• _WRITTEN INSTRUCTION_
Rewrite the material below as a numbered list, skipping any blank lines and omitting the pictures. Begin at the start of the material and stop after the line that contains "should pyautogui.click(x=194, y=194).".

•••

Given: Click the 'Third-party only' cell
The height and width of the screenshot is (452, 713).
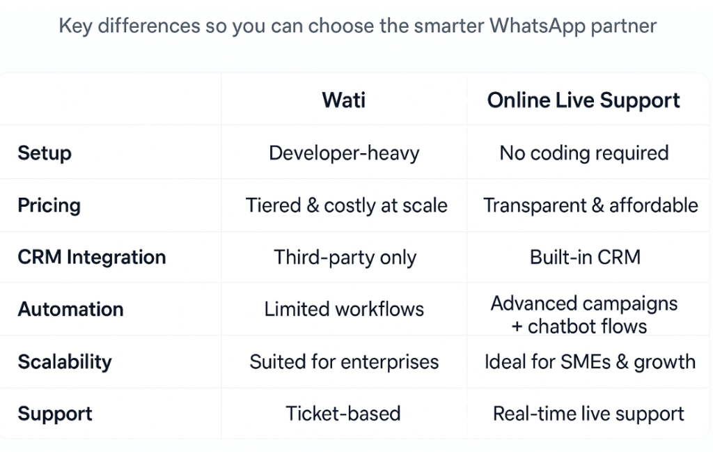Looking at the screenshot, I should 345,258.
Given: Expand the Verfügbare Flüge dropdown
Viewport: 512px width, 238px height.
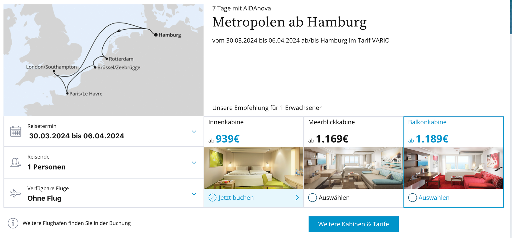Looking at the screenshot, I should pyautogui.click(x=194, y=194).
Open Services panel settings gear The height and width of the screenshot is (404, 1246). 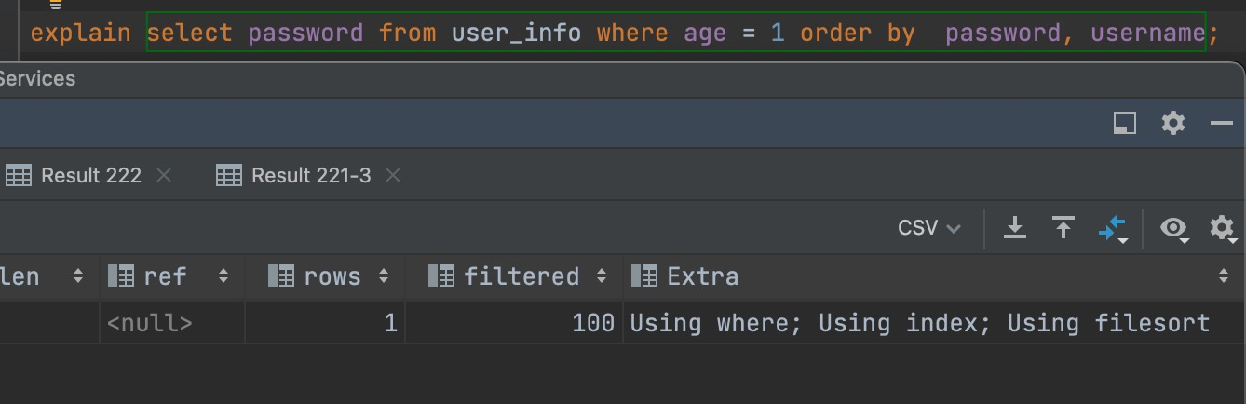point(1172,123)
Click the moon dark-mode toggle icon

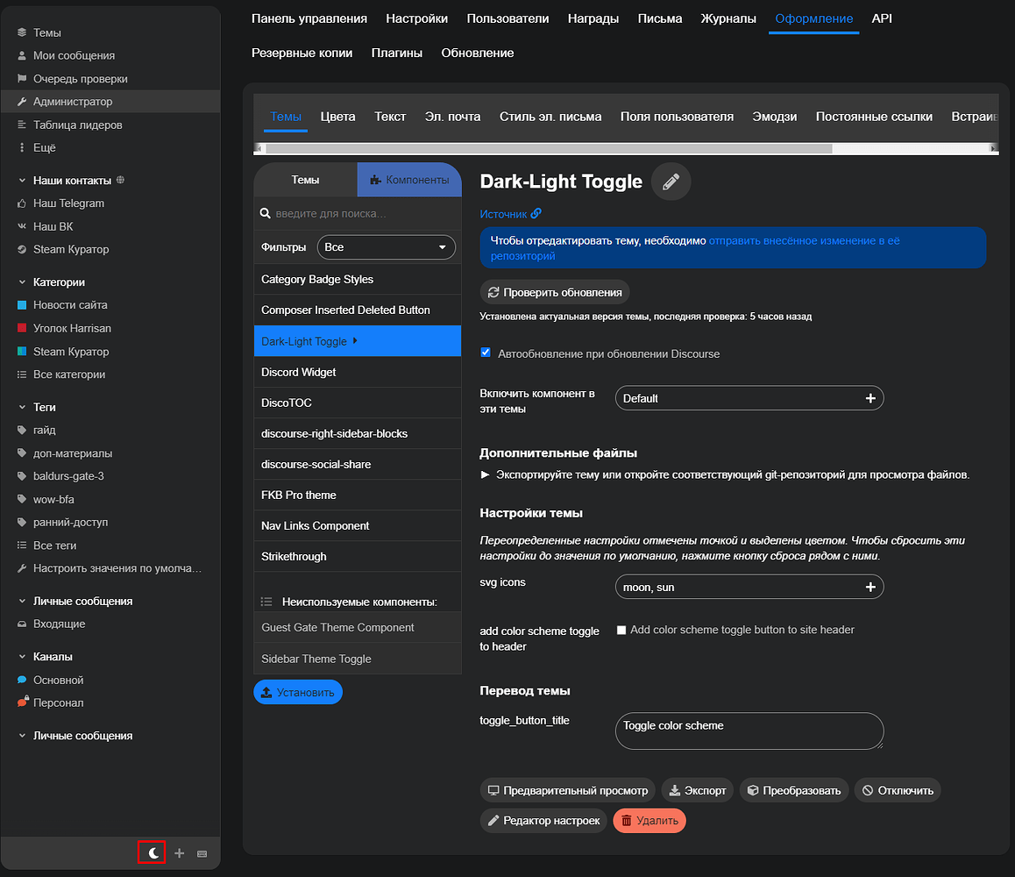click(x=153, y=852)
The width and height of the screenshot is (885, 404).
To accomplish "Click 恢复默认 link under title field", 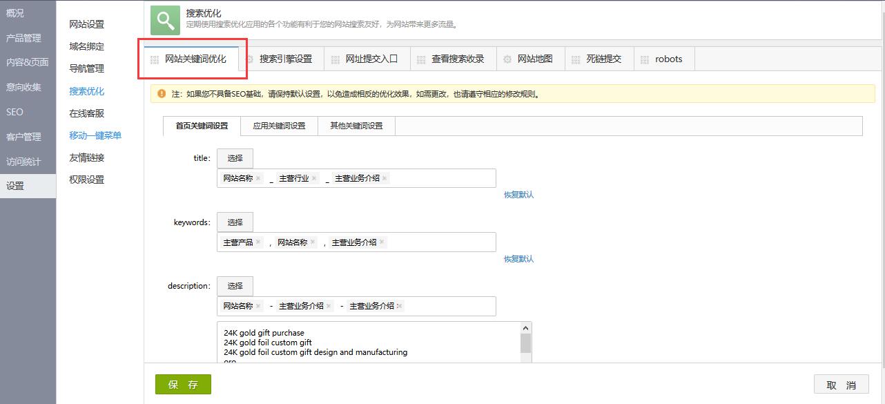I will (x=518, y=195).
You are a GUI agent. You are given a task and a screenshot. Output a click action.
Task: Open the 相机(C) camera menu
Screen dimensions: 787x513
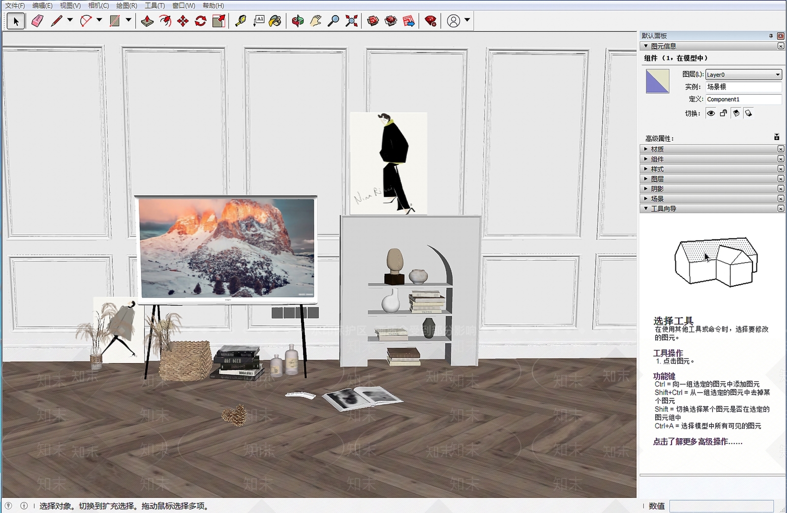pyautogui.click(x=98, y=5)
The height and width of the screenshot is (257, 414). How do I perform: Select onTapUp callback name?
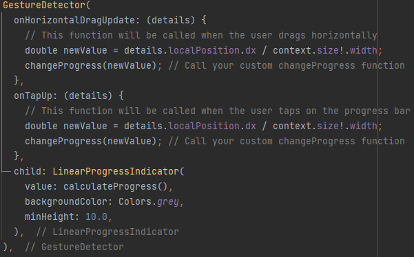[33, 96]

•••

• _OUTPUT FOR THIS TASK_
1. Given: Click the 'Third-party only' cell
2. The height and width of the screenshot is (452, 713).
3. Looking at the screenshot, I should 345,258.
4. Given: Expand the Verfügbare Flüge dropdown
5. Viewport: 512px width, 238px height.
6. Looking at the screenshot, I should pyautogui.click(x=194, y=194).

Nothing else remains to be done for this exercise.